The life of an ex-wrestler–turned–Prohibition-era hooligan gets confusing when he’s sent on the run with a stolen mystical artifact.
Thomas (Like Light For Flies, 2013, etc.) has gained a well-deserved reputation for his keenly composed horror novels underscored with provocative masculine eroticism, and he delivers much the same here. In a blend of genres, his newest combines gritty Prohibition-era gangster violence with a paranormal conspiracy about a collection of powerful mythic objects. The book’s nominal hero is Butch Cardinal, an aging former carny wrestler who has stooped to serving as mob muscle in Chicago, despite having a strong personal code of honor. On a milk-run assignment to pick up a package from lowlife Lonnie Musante, the meet is ambushed, and Butch finds himself on the run with a strange tin crown known as the Galanus Rose. Making his way to New Orleans, he lays low with Hollis Rossington, a club owner and fellow former wrestler with whom Cardinal shares an uncharacteristic but not wholly unexpected physical attraction. Back on the street, Butch learns about the Alchemi, a secret society sworn to protect and secure objects like the Rose, which has curative powers. He tangles with two cunning agents of the Alchemi, a police detective from Chicago and an aging hit man who hopes to cure his ailing wife with the talisman.
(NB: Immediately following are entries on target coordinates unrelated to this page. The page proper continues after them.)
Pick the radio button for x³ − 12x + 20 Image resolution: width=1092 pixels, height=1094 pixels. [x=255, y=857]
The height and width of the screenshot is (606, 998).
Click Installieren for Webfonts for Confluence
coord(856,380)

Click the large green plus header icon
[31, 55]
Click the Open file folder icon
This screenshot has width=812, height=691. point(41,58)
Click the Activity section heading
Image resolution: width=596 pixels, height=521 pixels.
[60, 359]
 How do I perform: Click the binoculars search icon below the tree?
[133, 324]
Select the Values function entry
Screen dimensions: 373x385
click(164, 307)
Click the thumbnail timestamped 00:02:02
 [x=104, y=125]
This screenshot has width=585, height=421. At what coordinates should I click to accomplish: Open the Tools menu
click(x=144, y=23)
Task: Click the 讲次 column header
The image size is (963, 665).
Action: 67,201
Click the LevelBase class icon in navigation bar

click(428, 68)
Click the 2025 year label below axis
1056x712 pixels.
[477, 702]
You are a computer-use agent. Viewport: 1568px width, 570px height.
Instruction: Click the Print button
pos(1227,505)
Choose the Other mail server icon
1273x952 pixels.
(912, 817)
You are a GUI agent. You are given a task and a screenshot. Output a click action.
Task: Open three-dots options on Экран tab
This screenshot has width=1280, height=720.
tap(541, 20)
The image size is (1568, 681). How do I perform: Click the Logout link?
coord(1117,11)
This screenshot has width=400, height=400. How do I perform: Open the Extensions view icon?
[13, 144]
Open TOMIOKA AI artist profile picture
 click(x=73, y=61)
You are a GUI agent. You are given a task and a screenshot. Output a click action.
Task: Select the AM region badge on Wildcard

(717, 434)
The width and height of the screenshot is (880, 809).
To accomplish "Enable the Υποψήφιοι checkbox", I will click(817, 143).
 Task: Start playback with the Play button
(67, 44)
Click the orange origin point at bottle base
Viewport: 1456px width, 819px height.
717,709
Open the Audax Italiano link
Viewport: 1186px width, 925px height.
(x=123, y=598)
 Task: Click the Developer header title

Thomas gleefully captures the hard-boiled setting in a propulsive story that reads like Frank Miller’s Sin City with a little slap and tickle here and there. “Laws were bent, broken and ignored because these men had power, because they had money. Humanity meant nothing,” Thomas writes. “Logic and honor and compassion were cheap commodities, easily traded for petty comforts and distractions. The only things that mattered were guns and knives, silver and gold. A human being didn’t stand a chance in a world that worshipped metals.”
A well-crafted noir story that reads like The Untouchables by way of Stephen King.